> **Required work**
Among the records that follow, set down only the lines from the one containing "Click the blank white article body area" to the one containing "Task: Open the Maps API Key link", both included, exactly.

(Stored items)
------------------------------------------------

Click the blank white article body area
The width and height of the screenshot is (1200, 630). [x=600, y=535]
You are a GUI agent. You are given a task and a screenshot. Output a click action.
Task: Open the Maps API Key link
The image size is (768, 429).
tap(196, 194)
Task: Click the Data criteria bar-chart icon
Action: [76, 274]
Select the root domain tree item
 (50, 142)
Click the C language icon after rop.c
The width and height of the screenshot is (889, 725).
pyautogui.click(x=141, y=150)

------------------------------------------------

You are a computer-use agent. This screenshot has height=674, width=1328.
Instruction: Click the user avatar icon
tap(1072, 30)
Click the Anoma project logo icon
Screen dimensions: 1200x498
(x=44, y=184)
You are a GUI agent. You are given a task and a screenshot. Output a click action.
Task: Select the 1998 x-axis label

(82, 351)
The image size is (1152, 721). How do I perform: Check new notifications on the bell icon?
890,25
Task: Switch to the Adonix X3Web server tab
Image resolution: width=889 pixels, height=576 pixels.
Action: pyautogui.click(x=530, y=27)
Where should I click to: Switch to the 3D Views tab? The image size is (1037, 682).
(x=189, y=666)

------------------------------------------------

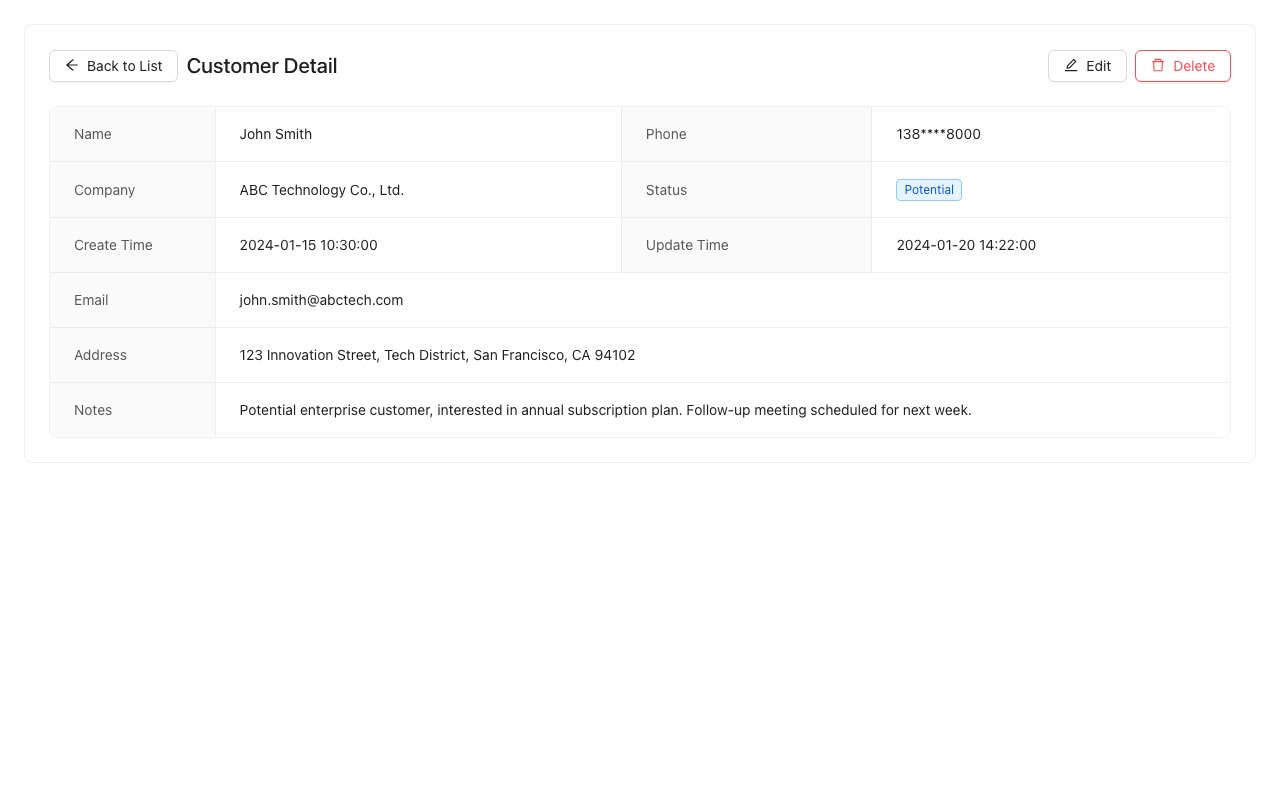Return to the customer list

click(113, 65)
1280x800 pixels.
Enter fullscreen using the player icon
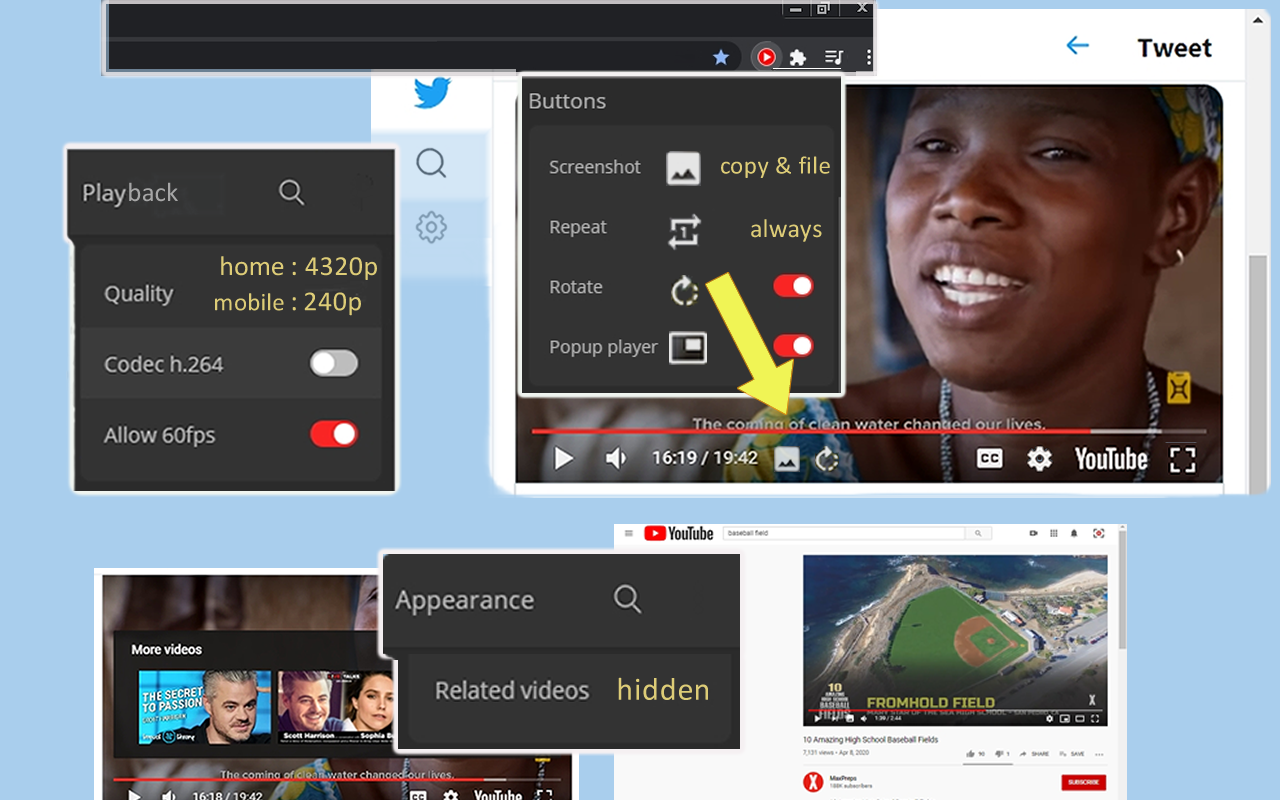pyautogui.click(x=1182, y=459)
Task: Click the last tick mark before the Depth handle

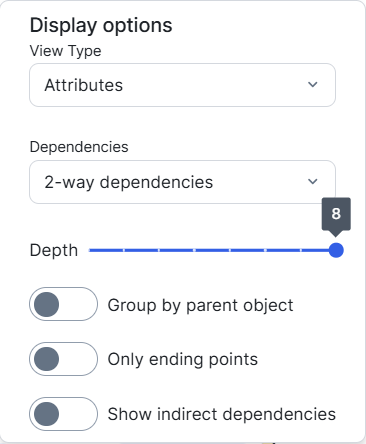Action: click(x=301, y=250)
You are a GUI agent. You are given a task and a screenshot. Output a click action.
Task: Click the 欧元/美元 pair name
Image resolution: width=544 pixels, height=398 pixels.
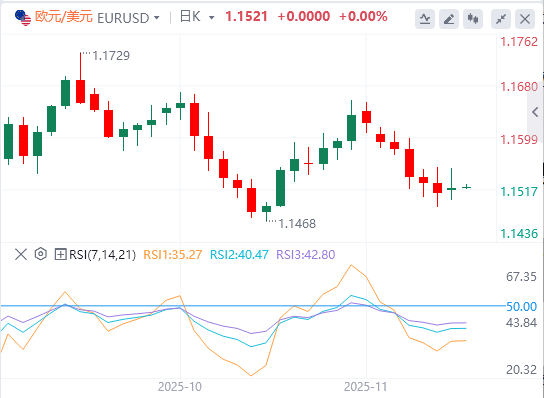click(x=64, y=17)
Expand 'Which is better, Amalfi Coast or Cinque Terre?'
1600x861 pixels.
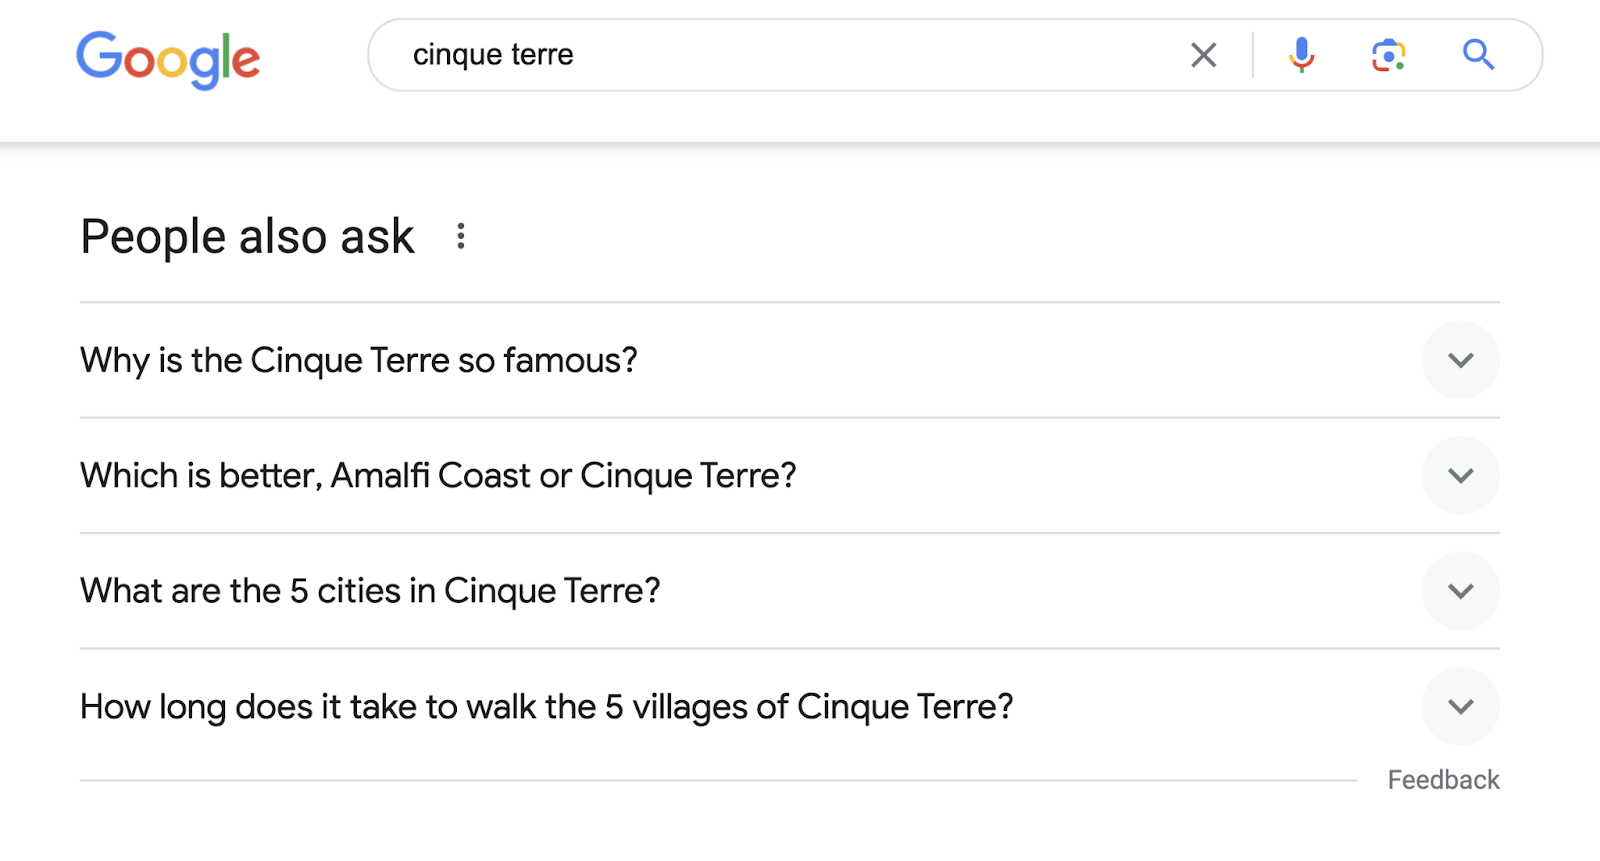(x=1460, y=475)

------------------------------------------------

> **Written solution**
Click the blank white article body area
The width and height of the screenshot is (1200, 630). [x=600, y=535]
You are a GUI agent. You are given a task and a screenshot. Output a click action.
Task: Open the Maps API Key link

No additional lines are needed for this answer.